Mayor Frasier Tolmie said there needed to be a different attitude of just saying the City was simply taxing the same people but were also proactive in attracting a larger tax base.
“What we are doing we are providing a service to them. If you decide to make cuts you take away those services,” Mayor Tolmie stated.
“We are making great efforts to change that (increase the tax base). We are actively engaging outside businesses and corporations...status quo has remained the same. We have waited for people to come to the rescue...nobody is out there beating the drums.”
“We are going to see some good things coming to our community in the next couple of months.”

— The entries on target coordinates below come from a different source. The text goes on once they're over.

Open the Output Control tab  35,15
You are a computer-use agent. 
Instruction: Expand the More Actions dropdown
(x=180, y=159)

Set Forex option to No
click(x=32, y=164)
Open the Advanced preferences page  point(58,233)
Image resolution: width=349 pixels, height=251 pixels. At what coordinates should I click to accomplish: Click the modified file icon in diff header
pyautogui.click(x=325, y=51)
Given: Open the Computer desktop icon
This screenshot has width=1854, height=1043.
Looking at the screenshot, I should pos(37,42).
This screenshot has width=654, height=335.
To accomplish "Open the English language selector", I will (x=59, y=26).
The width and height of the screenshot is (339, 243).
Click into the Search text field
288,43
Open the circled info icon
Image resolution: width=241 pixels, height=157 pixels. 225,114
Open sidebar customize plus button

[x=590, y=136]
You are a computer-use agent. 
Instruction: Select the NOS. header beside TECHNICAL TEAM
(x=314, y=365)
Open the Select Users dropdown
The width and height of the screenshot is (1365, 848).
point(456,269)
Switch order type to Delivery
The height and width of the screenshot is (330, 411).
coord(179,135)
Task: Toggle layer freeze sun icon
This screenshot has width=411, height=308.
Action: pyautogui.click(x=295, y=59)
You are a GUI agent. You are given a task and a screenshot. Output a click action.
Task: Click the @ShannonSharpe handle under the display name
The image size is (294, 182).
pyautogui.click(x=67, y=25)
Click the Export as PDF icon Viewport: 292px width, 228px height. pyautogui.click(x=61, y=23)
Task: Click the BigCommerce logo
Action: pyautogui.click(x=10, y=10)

Mayor Tolmie stated services are not free and they cost money. And when cuts have been made there is push back such as curb side collection and now residents about certain outdoor rinks not being flooded.
“The budget system is not exactly what we hoped for,” the Mayor said adding what Budget Committee was seven people with seven different expectations and it was “not fair to Administration.”
“We have to have realistic expectations here.”
In the end no vote was taken to rescind the motion so by January 15th a report will be prepared.
The report will provide options for Council and does not necessarily mean there will be any cuts.